Macaron Recipe

These French macarons make a very special treat to give your friends and family. They also look pretty on a plate for guests to indulge in when they come over. They can definitely be finicky but once you learn how to make macarons you’ll be hooked!

Even if your macaron cookies come out of the oven looking totally wrong they’ll still be delicious if not picture perfect. If you have extra almond flour then try my homemade almond cookies!

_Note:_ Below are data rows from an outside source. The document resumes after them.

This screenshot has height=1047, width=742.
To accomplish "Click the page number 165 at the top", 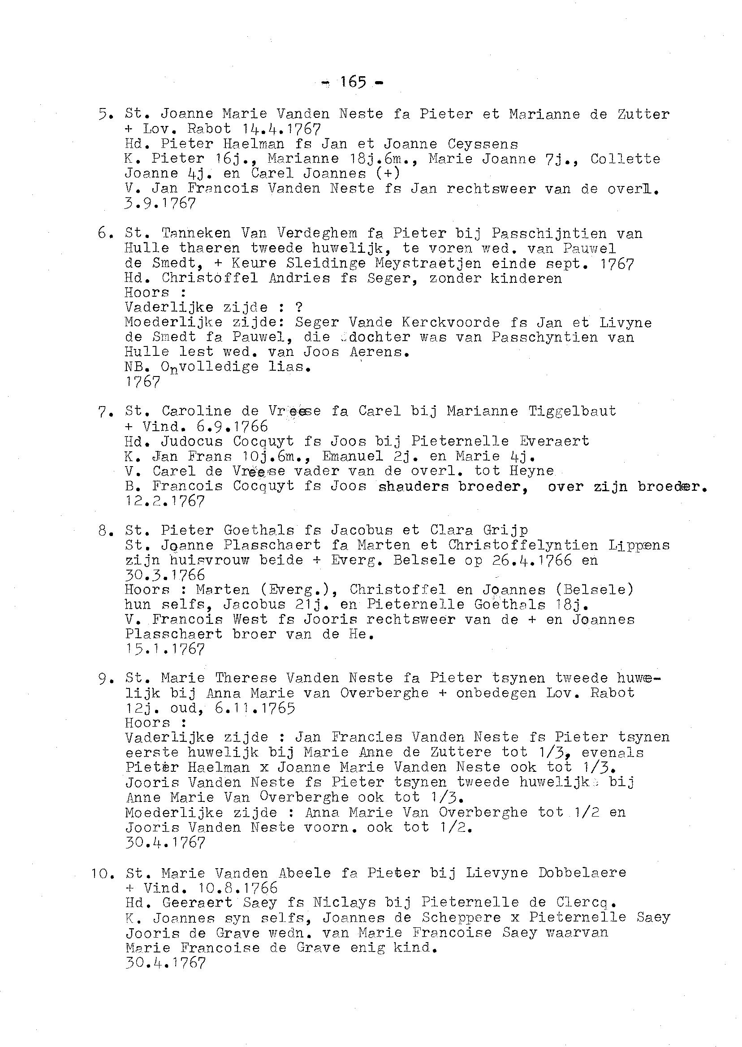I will (x=353, y=82).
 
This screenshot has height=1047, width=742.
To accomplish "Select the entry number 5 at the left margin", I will (x=105, y=114).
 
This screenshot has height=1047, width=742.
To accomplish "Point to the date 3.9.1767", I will (x=160, y=203).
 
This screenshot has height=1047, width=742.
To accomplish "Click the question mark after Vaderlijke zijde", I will (x=299, y=307).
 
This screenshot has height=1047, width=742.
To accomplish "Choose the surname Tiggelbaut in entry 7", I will (x=572, y=411).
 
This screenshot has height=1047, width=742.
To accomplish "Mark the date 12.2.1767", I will (x=164, y=502).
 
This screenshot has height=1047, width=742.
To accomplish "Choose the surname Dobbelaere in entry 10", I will (x=582, y=873).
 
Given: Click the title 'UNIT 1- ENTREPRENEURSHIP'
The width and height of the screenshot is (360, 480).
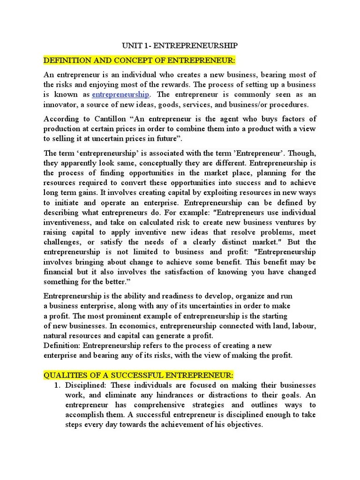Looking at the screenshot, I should click(180, 45).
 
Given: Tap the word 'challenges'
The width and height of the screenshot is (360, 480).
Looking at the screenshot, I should click(63, 242).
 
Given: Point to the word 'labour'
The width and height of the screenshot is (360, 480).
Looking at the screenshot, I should click(301, 326).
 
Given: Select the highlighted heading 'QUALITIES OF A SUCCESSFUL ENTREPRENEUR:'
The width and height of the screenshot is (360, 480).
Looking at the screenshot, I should click(138, 375).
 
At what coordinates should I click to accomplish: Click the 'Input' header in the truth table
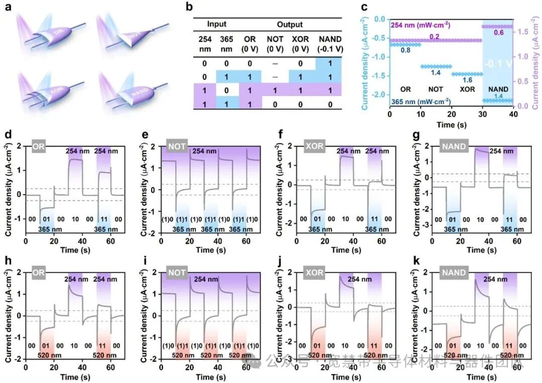pyautogui.click(x=217, y=24)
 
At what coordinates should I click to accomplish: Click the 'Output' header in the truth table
pyautogui.click(x=290, y=24)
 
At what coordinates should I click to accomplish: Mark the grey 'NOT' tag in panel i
pyautogui.click(x=177, y=273)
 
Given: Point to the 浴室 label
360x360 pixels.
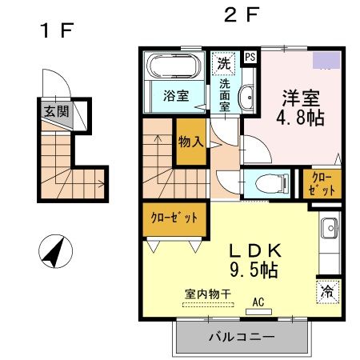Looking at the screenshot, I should [x=177, y=96].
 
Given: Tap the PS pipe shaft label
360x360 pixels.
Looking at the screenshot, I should [x=250, y=57].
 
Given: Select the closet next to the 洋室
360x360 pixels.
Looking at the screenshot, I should [x=323, y=183].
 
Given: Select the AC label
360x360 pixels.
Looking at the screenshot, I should [x=258, y=302].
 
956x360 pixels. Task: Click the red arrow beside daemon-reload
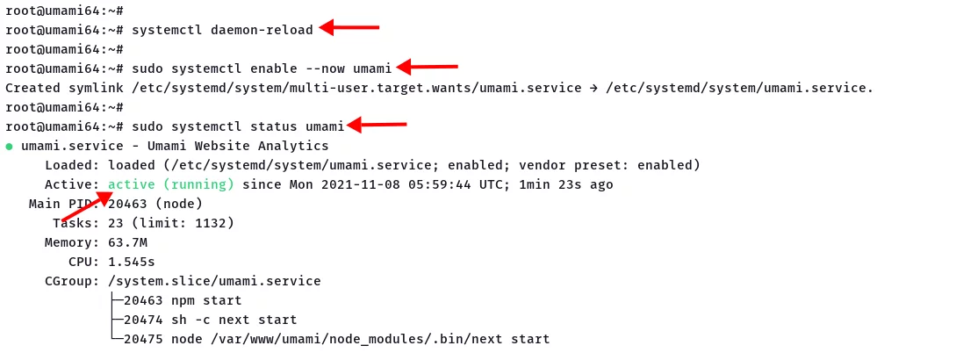coord(349,27)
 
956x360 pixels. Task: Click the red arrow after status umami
coord(377,125)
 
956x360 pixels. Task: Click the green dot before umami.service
coord(9,147)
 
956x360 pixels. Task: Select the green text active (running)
coord(171,184)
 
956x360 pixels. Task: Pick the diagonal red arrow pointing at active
coord(87,206)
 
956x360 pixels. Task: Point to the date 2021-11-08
coord(360,184)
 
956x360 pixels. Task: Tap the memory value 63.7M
coord(127,243)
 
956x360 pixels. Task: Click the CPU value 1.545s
coord(131,263)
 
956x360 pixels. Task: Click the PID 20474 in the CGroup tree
coord(143,320)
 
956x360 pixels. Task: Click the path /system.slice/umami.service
coord(214,281)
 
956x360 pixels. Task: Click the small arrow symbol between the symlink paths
coord(593,88)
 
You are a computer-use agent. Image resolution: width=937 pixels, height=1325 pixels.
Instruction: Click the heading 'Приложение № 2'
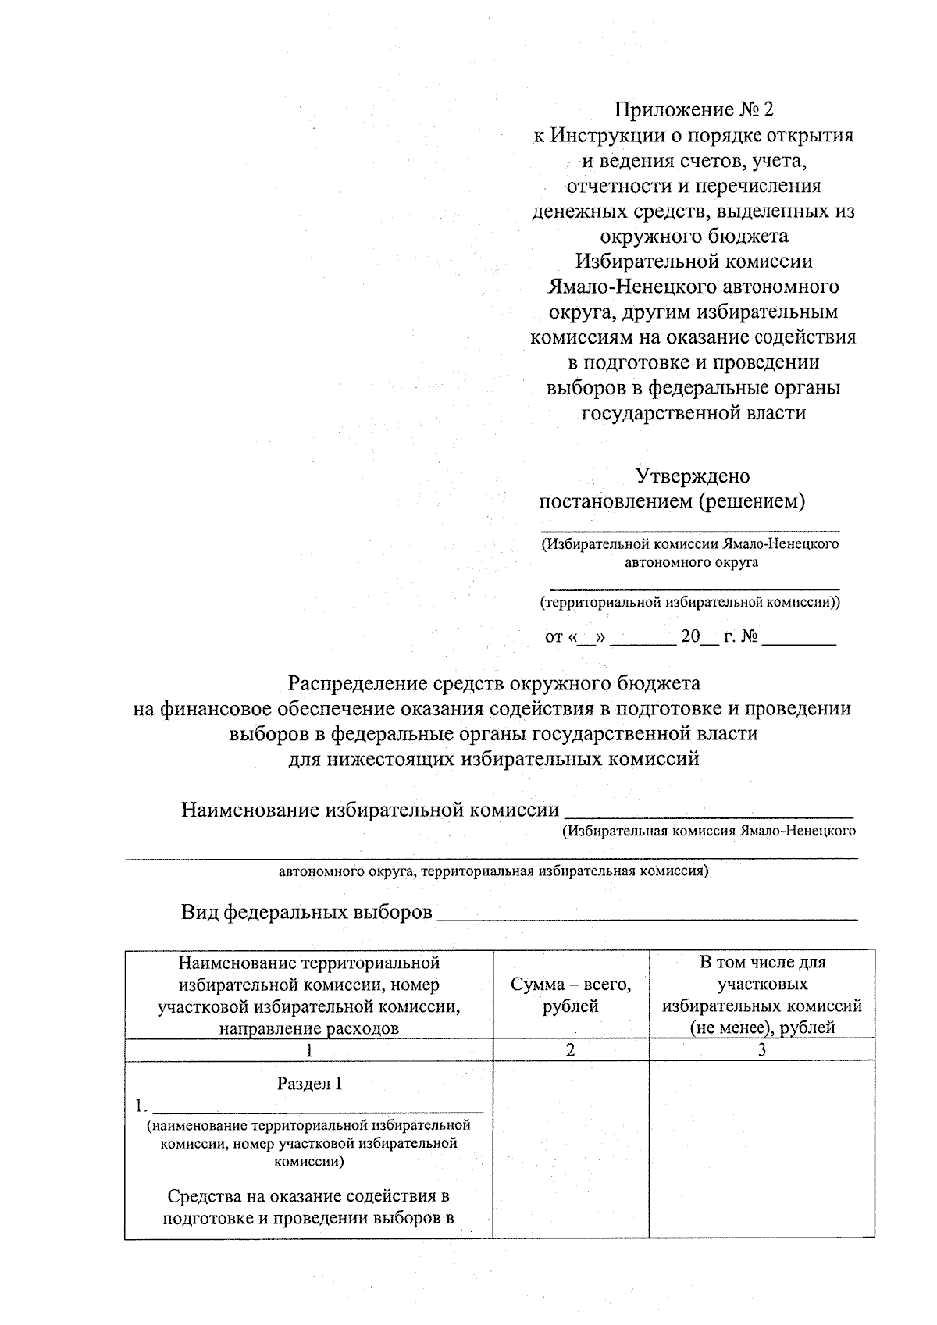pyautogui.click(x=693, y=110)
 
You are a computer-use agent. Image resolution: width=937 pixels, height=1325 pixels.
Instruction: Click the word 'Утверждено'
pyautogui.click(x=693, y=476)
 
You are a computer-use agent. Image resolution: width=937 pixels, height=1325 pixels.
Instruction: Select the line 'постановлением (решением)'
pyautogui.click(x=672, y=501)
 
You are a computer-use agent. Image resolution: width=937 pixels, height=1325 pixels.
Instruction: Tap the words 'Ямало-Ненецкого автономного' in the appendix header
pyautogui.click(x=693, y=287)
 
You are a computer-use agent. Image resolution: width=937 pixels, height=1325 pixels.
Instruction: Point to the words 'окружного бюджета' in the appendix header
pyautogui.click(x=693, y=236)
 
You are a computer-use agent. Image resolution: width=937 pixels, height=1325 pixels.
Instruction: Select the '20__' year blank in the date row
pyautogui.click(x=698, y=637)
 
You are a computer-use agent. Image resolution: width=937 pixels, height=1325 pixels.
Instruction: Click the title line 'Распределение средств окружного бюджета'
pyautogui.click(x=494, y=684)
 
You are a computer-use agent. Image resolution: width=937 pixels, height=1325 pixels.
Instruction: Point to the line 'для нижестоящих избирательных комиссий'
pyautogui.click(x=494, y=758)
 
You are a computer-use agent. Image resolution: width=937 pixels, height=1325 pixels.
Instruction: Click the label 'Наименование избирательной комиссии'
pyautogui.click(x=370, y=810)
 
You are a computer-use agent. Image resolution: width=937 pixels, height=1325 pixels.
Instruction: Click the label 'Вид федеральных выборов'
pyautogui.click(x=307, y=912)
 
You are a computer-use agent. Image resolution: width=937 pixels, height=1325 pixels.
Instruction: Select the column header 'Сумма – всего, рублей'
pyautogui.click(x=571, y=996)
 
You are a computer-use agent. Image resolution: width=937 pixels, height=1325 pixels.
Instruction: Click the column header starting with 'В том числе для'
pyautogui.click(x=761, y=995)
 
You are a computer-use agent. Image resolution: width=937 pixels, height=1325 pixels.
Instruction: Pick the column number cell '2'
pyautogui.click(x=571, y=1050)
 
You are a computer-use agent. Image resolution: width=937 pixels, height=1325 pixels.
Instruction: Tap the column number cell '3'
pyautogui.click(x=761, y=1050)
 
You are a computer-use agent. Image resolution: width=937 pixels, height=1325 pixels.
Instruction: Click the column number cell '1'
pyautogui.click(x=309, y=1050)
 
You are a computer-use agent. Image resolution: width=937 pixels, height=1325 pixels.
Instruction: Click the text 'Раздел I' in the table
pyautogui.click(x=309, y=1084)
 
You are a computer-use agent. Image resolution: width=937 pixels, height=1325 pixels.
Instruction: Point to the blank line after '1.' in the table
pyautogui.click(x=318, y=1106)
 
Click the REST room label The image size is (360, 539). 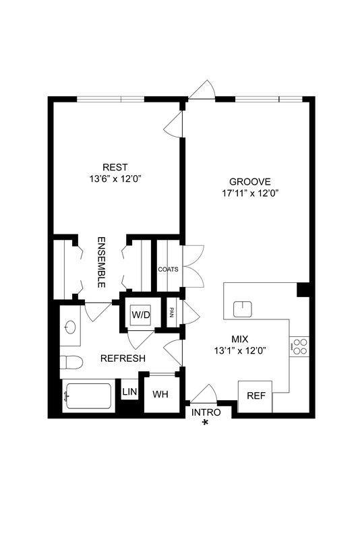pos(115,167)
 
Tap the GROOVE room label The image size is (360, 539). pos(249,181)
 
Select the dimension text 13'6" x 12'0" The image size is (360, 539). pos(115,179)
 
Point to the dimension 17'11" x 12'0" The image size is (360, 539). pos(250,193)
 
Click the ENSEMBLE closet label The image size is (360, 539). pos(102,262)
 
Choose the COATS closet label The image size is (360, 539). pos(168,270)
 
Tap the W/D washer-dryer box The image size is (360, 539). pos(141,315)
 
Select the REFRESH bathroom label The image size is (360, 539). pos(123,358)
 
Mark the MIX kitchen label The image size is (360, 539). pos(241,339)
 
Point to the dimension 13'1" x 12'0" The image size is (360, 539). pos(241,350)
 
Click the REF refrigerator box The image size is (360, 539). pos(256,396)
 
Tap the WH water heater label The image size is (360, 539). pos(160,394)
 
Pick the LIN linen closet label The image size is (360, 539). pos(129,390)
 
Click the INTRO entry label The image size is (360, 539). pos(206,412)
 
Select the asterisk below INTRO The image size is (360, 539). pos(206,423)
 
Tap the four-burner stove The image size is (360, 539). pos(299,346)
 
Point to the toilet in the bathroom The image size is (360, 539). pos(72,362)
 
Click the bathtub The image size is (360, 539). pos(87,397)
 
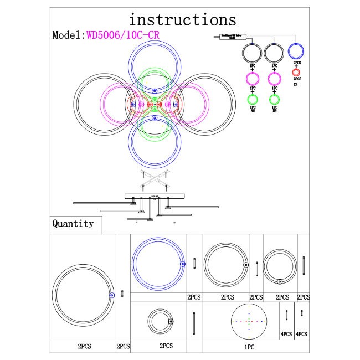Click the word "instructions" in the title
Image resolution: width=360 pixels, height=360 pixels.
(x=182, y=19)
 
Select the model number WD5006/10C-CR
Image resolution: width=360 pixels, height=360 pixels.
(x=123, y=34)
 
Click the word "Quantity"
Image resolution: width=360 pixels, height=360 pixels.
(x=73, y=224)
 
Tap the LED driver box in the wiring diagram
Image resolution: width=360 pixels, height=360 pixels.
(x=228, y=37)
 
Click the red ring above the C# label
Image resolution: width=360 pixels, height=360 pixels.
(x=296, y=73)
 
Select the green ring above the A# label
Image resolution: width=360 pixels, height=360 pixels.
(x=253, y=100)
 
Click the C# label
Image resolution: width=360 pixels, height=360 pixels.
(x=296, y=84)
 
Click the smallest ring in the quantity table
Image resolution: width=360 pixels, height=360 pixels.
(x=161, y=321)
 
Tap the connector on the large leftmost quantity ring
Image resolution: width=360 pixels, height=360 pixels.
(x=112, y=295)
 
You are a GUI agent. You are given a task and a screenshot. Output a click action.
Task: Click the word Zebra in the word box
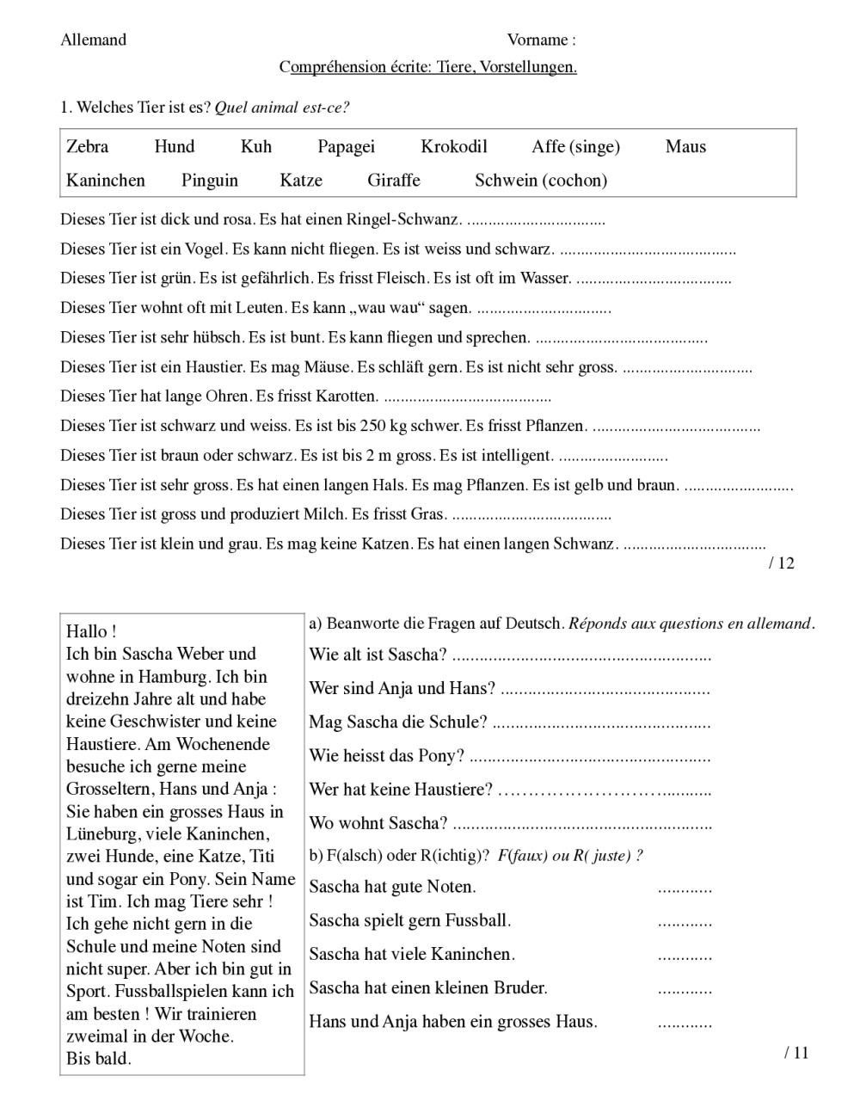pos(87,147)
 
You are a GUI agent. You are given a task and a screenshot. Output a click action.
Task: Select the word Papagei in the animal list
pos(346,147)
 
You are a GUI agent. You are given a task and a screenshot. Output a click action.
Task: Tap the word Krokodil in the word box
pos(453,147)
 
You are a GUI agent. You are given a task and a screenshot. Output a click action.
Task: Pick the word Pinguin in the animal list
pos(210,181)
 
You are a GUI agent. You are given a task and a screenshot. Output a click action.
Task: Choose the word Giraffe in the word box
pos(394,181)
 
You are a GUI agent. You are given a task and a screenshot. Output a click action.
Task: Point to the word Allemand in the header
pos(94,40)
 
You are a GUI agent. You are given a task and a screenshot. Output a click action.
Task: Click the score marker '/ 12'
pos(781,563)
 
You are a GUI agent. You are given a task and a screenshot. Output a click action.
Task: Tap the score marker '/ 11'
pos(796,1053)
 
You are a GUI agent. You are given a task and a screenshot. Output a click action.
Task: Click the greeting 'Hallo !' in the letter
pos(91,631)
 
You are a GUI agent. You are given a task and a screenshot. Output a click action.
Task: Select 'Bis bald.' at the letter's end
pos(99,1059)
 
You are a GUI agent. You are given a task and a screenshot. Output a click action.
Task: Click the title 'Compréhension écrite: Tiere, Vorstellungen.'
pos(428,67)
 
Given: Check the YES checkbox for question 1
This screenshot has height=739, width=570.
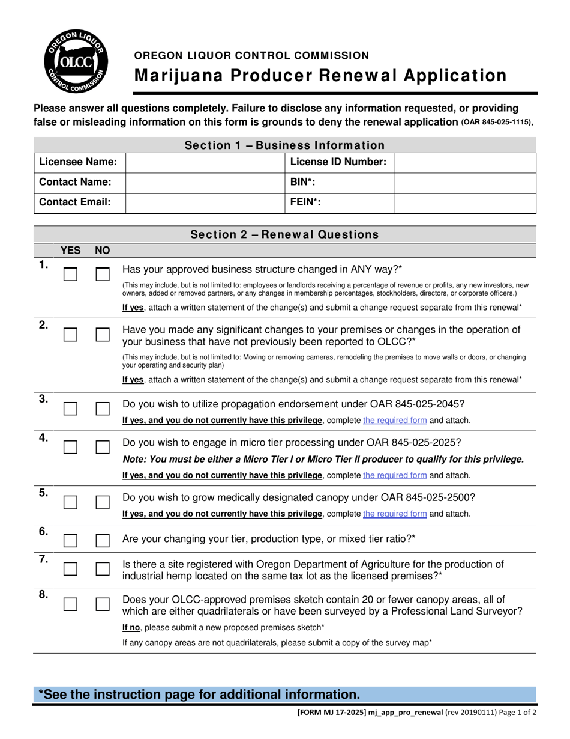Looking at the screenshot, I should coord(71,275).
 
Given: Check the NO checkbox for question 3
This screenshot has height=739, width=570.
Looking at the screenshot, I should coord(103,409).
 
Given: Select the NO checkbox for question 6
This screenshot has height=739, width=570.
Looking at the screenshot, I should coord(103,540).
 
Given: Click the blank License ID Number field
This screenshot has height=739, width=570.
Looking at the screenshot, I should coord(464,162).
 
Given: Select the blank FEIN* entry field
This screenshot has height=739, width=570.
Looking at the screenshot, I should coord(464,202).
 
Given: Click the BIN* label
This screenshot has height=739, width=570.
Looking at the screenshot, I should coord(302,182).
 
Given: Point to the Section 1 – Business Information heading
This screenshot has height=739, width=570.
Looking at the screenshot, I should coord(284,145).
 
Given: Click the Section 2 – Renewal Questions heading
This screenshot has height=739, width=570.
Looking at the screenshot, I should coord(284,234).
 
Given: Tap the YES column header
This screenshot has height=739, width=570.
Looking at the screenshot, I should coord(70,249).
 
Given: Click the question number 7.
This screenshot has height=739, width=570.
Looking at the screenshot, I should coord(43,559).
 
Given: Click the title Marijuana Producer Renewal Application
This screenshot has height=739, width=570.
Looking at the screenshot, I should coord(320,76).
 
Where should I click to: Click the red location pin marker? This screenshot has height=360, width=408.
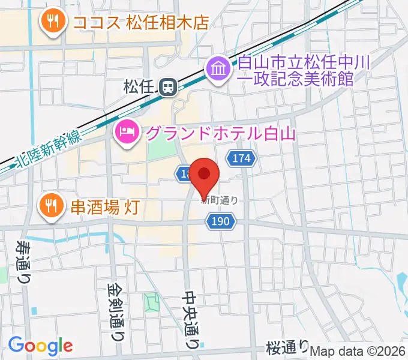click(x=205, y=175)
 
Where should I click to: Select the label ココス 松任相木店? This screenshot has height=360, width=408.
click(x=140, y=23)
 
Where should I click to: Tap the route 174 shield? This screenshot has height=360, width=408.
click(x=241, y=159)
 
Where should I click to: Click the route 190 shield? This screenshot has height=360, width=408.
click(x=220, y=222)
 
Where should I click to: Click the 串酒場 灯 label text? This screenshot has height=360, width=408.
click(x=106, y=207)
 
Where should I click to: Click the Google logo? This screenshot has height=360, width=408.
click(x=40, y=345)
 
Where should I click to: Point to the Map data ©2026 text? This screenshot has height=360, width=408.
click(x=358, y=352)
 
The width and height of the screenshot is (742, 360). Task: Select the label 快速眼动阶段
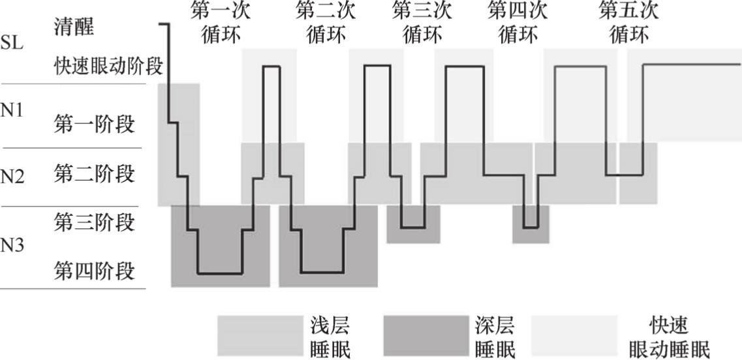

Egg Whites- Make sure the weigh them using a kitchen scale. Aging egg whites for macarons is an important step. Separate the eggs, place the whites in a clean glass, cover with plastic wrap with a few holes poked in and let them hang out in the fridge for a few days before using. This will dehydrate them and make them perfect for macarons. This step isn’t a must do but a bunch of little things can add up to a big difference when making these cookies.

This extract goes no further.